__Exercise aim__:
Each of the entries below should be written out exactly as it reads.

++++++++

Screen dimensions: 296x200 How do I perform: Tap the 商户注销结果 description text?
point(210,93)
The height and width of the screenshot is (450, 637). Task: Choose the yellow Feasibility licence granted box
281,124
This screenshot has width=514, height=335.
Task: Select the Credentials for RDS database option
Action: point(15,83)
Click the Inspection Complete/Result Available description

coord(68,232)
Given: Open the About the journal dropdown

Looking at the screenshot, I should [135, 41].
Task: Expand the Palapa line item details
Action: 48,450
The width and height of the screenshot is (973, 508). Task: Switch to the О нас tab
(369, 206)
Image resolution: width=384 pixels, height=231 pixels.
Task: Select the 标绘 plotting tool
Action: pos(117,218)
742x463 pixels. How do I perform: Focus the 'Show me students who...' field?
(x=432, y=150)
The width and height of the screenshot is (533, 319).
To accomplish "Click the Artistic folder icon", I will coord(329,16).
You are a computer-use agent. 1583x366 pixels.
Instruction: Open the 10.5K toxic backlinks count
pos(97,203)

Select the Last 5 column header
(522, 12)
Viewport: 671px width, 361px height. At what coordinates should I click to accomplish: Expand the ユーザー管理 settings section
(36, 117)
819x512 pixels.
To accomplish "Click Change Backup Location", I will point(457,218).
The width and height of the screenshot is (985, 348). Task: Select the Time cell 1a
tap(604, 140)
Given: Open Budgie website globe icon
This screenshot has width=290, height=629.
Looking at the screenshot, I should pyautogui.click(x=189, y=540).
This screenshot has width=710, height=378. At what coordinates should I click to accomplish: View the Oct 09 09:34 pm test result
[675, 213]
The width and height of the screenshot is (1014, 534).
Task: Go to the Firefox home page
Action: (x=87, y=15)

++++++++

__Expected answer__:
Screen dimensions: 296x200 How do I perform: Tap the 商户注销结果 description text?
point(210,93)
The height and width of the screenshot is (450, 637). Task: Choose the yellow Feasibility licence granted box
281,124
This screenshot has width=514, height=335.
Task: Select the Credentials for RDS database option
Action: point(15,83)
Click the Inspection Complete/Result Available description

coord(68,232)
Given: Open the About the journal dropdown

Looking at the screenshot, I should [135, 41].
Task: Expand the Palapa line item details
Action: 48,450
The width and height of the screenshot is (973, 508). Task: Switch to the О нас tab
(369, 206)
Image resolution: width=384 pixels, height=231 pixels.
Task: Select the 标绘 plotting tool
Action: pos(117,218)
742x463 pixels. How do I perform: Focus the 'Show me students who...' field?
(x=432, y=150)
The width and height of the screenshot is (533, 319).
To accomplish "Click the Artistic folder icon", I will coord(329,16).
You are a computer-use agent. 1583x366 pixels.
Instruction: Open the 10.5K toxic backlinks count
pos(97,203)

Select the Last 5 column header
(522, 12)
Viewport: 671px width, 361px height. At what coordinates should I click to accomplish: Expand the ユーザー管理 settings section
(36, 117)
819x512 pixels.
To accomplish "Click Change Backup Location", I will point(457,218).
The width and height of the screenshot is (985, 348). Task: Select the Time cell 1a
tap(604, 140)
Given: Open Budgie website globe icon
This screenshot has width=290, height=629.
Looking at the screenshot, I should pyautogui.click(x=189, y=540).
This screenshot has width=710, height=378. At what coordinates should I click to accomplish: View the Oct 09 09:34 pm test result
[675, 213]
The width and height of the screenshot is (1014, 534).
Task: Go to the Firefox home page
Action: (x=87, y=15)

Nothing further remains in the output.